### YOUR TASK
Which lines in the data below contain the word "height"? Report each of those lines in full.

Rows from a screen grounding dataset
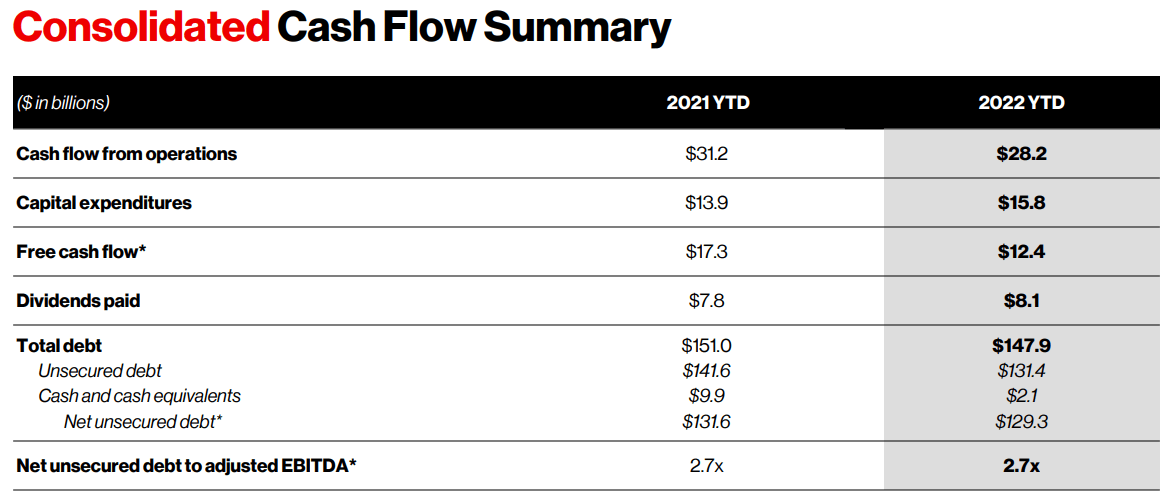Select the bold 2.7x ratio value
The height and width of the screenshot is (497, 1168).
pos(1021,466)
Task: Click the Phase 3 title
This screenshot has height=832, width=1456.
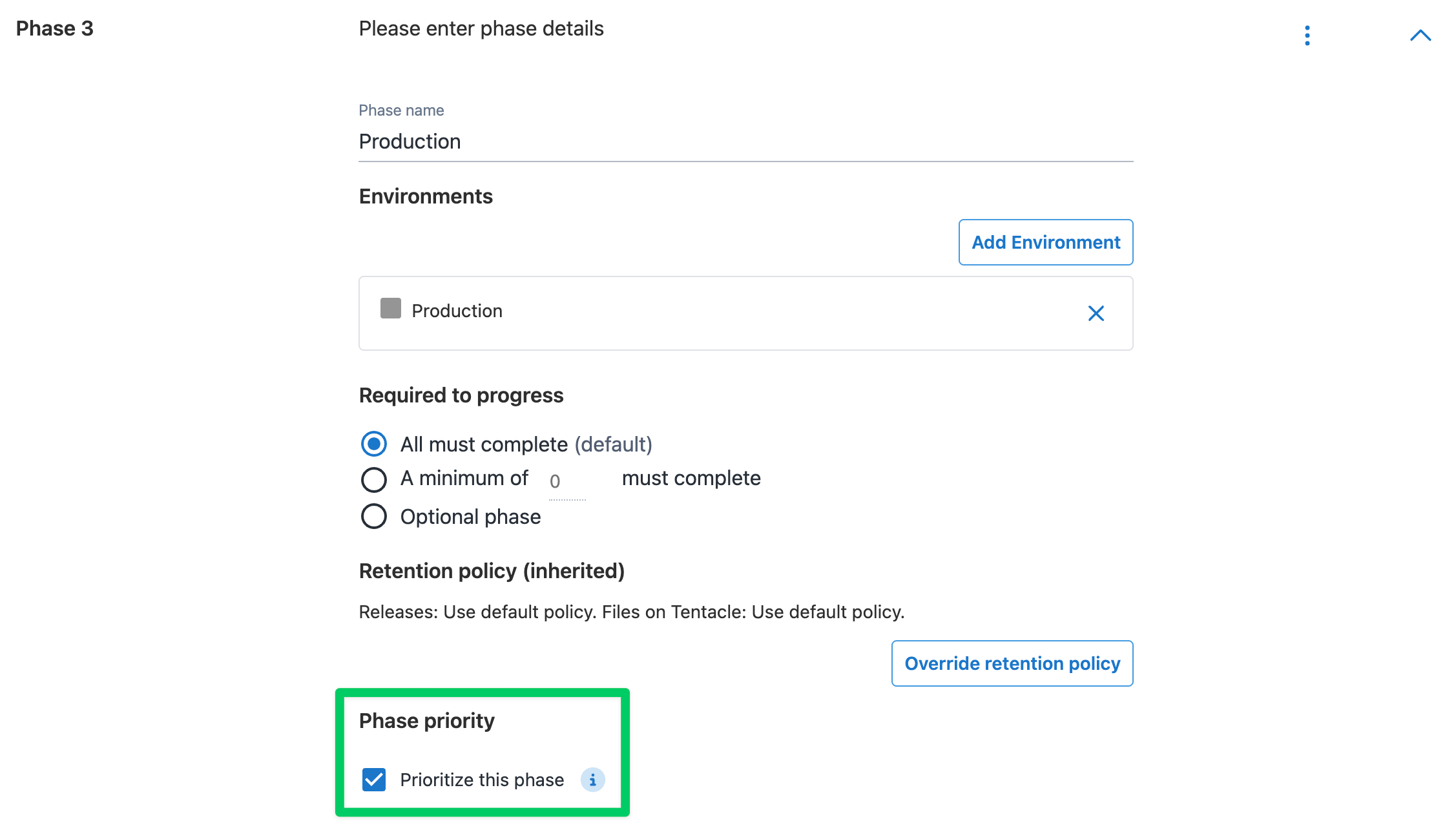Action: pos(55,28)
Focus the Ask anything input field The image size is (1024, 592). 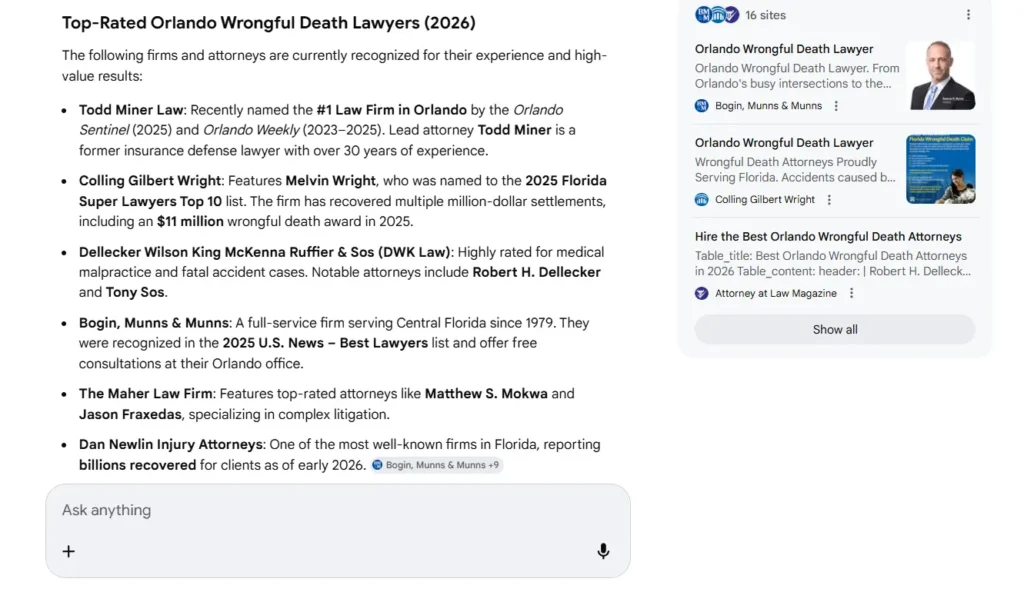tap(320, 510)
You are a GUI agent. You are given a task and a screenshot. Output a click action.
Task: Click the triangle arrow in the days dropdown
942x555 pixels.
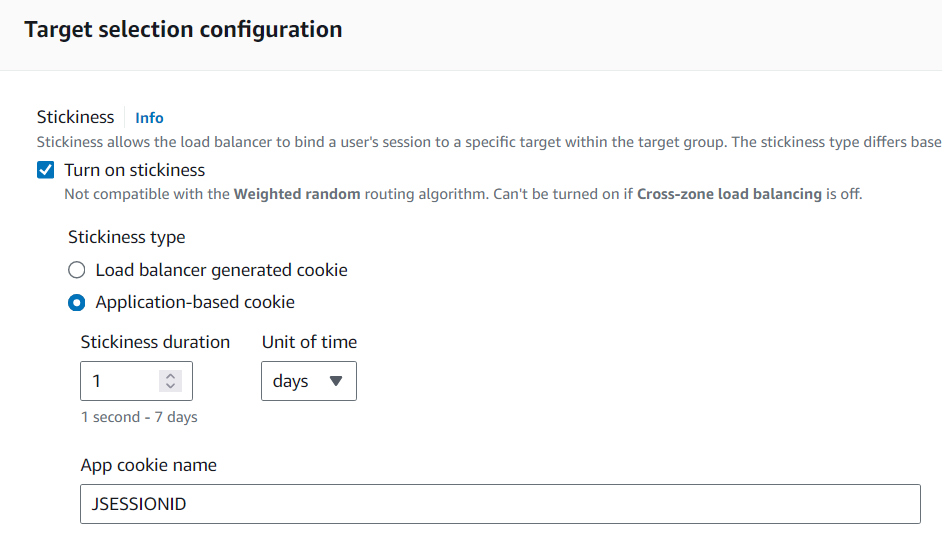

### ANSWER TO THE PROBLEM
The height and width of the screenshot is (497, 1168).
This screenshot has height=832, width=1456.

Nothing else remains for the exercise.